= Lyn Williams =

Australian choral conductor and composer

Lyn Adrienne Williams, AM (born 1963) is an Australian choral conductor and the founder and artistic director of the Gondwana Choirs. She has been recognised for her significant contribution to the development of choral music for young people in Australia

== Career ==
Williams was born in France and her family returned to Australia in 1969. She attended the Conservatorium High School in Sydney, and studied the harp. She later studied at Oberlin College, Ohio.

Williams founded the Sydney Children's Choir in 1989, and since then has developed further ensembles known as the Gondwana Choirs, including Gondwana Voices, Gondwana Chorale, Gondwana Indigenous Choir, Marliya and Spinifex Gum, a musical collective based in Cairns.

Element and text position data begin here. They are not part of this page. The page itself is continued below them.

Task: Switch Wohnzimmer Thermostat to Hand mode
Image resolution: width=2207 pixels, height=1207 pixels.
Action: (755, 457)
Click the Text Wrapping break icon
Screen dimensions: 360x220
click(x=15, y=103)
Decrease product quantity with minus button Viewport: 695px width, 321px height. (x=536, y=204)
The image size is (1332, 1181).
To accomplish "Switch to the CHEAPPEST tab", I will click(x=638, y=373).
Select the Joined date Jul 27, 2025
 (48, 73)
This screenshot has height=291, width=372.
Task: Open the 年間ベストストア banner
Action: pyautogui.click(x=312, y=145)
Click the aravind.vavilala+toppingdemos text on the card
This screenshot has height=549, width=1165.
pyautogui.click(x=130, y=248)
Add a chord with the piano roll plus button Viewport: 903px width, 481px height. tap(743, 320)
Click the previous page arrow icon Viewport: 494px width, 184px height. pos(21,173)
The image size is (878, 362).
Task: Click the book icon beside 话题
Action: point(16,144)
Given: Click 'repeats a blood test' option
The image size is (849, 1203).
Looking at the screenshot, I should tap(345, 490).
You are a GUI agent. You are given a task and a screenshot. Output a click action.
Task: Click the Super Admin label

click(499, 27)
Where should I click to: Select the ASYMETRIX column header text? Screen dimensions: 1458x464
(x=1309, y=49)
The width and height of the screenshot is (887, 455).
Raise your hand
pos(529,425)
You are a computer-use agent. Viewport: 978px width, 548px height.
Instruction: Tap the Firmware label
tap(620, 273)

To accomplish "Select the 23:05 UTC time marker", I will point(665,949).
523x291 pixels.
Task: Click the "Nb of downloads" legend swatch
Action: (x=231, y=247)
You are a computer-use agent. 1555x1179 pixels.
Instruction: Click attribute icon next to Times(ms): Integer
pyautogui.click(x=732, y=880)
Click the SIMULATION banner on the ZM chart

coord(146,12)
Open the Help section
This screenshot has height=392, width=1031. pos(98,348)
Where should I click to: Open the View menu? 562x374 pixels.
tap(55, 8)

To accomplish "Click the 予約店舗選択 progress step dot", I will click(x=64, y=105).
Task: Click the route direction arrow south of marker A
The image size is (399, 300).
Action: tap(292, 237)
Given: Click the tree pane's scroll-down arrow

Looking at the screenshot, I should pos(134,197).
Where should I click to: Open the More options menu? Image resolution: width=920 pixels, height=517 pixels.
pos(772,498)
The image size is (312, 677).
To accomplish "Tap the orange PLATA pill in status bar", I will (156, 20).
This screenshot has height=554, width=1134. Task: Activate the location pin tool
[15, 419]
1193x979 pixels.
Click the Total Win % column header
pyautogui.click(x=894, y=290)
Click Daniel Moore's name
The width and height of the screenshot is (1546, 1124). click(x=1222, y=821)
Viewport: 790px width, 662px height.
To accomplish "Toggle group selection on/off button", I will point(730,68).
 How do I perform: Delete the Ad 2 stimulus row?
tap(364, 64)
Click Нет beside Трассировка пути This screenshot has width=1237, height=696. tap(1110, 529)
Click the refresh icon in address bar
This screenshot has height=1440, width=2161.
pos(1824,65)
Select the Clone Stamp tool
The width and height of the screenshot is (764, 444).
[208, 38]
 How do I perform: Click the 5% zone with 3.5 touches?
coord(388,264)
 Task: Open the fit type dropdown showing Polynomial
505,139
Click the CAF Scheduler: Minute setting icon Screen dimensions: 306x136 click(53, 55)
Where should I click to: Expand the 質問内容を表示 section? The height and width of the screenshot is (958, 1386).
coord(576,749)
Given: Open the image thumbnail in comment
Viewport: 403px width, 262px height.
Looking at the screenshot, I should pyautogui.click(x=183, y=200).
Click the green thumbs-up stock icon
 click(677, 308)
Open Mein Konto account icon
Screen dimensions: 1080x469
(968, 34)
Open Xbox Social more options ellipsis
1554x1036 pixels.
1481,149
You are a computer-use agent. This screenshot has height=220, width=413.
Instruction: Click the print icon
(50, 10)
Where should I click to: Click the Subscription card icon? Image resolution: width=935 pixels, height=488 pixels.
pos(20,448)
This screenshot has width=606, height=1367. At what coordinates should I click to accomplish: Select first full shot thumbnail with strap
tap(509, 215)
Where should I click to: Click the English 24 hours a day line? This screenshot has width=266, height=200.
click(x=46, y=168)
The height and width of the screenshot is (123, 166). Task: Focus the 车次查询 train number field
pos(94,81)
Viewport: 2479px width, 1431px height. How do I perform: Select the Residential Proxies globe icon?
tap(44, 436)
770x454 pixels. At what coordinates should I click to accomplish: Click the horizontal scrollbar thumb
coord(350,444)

Under her leadership, the Gondwana Choirs have commissioned new choral works, many of which involve Australian composers and Aboriginal and Torres Strait Islander languages.

== Awards and honours ==
In 2017, Williams was awarded the Don Banks Music Award. She received the Medal of the Order of Australia in 2004 and was promoted to Member of the Order of Australia (AM) in 2019.

In 2021 she received the Sir Bernard Heinze Memorial Award for her 30 years' leadership of the Gondwana Choirs. She was nominated for the 2021 NSW Australian of the Year, and was honoured with the Richard Gill Award for Distinguished Services to Australian Music at the 2024 Art Music Awards.